Sans aucun doute, Érisandre Van Allen était effrayée. Ses mains tremblaient comme les branches émaciées des arbres qui entouraient Deadhollow. Et pourtant, un sourire étirait ses lèvres bleuies par le froid. Comme si elle parvenait à percevoir les astres sous la brume nocturne, et qu'elle se répétait que de toute manière, ils veillaient sur elle.
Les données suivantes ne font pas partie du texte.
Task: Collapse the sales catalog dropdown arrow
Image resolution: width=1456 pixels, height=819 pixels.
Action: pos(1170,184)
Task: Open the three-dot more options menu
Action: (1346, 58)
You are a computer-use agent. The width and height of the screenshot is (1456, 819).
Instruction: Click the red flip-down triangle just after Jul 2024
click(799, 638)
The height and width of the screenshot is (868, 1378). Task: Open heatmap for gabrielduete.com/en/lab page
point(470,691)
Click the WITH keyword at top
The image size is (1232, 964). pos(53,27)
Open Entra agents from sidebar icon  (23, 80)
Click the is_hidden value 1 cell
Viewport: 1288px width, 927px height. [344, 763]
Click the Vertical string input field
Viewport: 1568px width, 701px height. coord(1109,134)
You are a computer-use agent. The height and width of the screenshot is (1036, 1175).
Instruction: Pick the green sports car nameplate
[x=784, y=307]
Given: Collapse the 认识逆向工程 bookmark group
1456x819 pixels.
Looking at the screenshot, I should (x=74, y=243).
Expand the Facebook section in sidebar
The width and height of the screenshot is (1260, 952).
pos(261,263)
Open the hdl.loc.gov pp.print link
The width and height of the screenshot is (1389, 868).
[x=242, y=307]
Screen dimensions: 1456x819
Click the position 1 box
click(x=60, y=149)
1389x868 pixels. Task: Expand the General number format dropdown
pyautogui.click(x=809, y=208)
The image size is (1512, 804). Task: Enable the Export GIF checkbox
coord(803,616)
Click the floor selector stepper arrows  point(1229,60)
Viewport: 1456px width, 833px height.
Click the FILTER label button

Plusieurs fois, Magdalene lui avait pourtant expliqué que ce n'était pas vrai. Les étoiles n'en avaient que faire des sorciers. Elle lui avait alors appris un rituel très simple pour se protéger des caprices du manoir, qu'il suffisait d'exécuter chaque soir. Mais Éris était une sorcière si médiocre, qu'en dépit de toute sa bonne volonté, elle n'y était jamais parvenu. La magie environnante la fuyait comme la peste, elle glissait systématiquement entre ses doigts comme le sable de Ventemer qu'Éris conservait dans les fioles de son autel. Parce qu'il y avait un brin d'étrangeté dans l'esprit de la jeune fille. Une étincelle de clarté qui déplaisait, dérangeait.

Éris glissa à nouveau. Cette fois, elle avait marché sur un pan de sa tunique noire. Son nez claqua le sol, proférant à l'impact un son sinistre de craquement. La jeune fille poussa un cri de douleur, qui se dissipa bien vite dans l'air acide du manoir de Deadhollow.
Bientôt, des gouttelettes de sang s'échappèrent de ses narines, mais c'était à peine si on pouvait les distinguer sous les pigments carmins du tapis de velours.